> **Problem details**: Rewrite the records below, replacing "toggle" with "switch" and leaving everything else unchanged. Omit the pictures from your version.

> **Entries shown**:
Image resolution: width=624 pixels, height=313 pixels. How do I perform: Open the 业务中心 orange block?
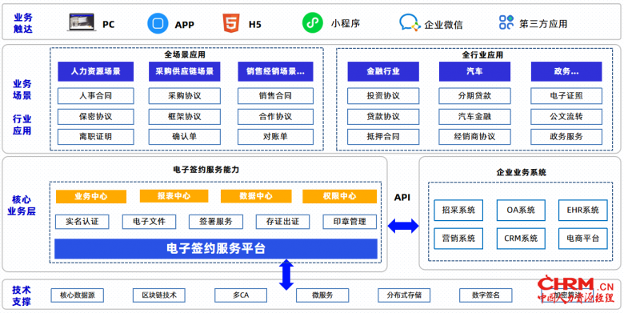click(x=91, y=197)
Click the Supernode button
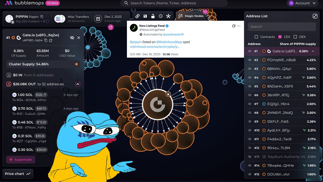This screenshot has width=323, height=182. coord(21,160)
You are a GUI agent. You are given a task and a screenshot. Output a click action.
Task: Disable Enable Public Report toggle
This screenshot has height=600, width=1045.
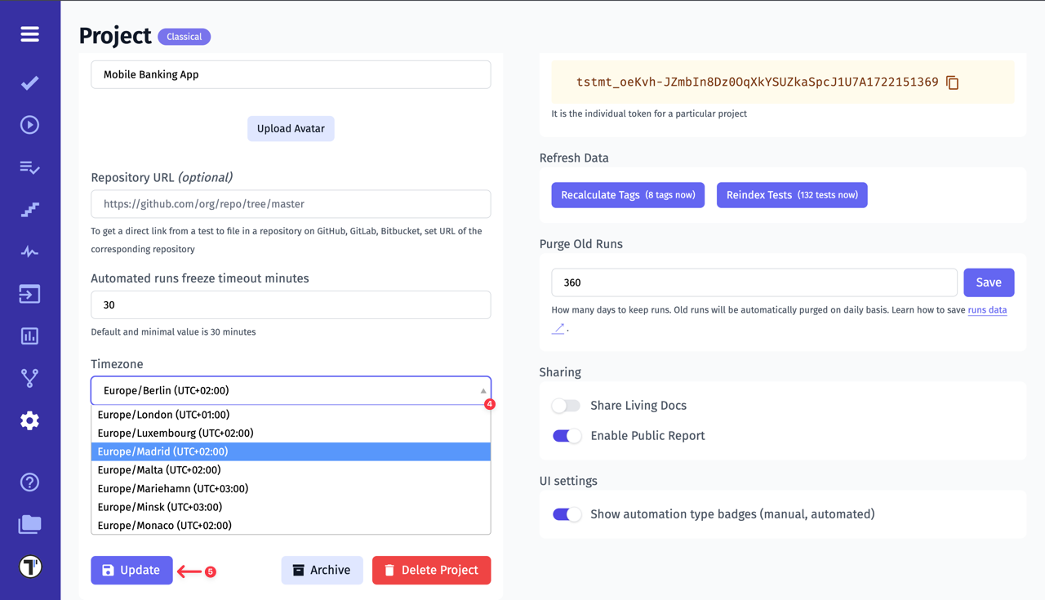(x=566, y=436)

> **Solution for this exercise**:
Image resolution: width=624 pixels, height=313 pixels. How do I perform: Open the 业务中心 orange block?
click(x=91, y=197)
Click the Supernode button
This screenshot has width=323, height=182. coord(21,160)
You are a GUI agent. You are given a task and a screenshot. Output a click action.
Task: Disable Enable Public Report switch
This screenshot has height=600, width=1045.
(x=566, y=436)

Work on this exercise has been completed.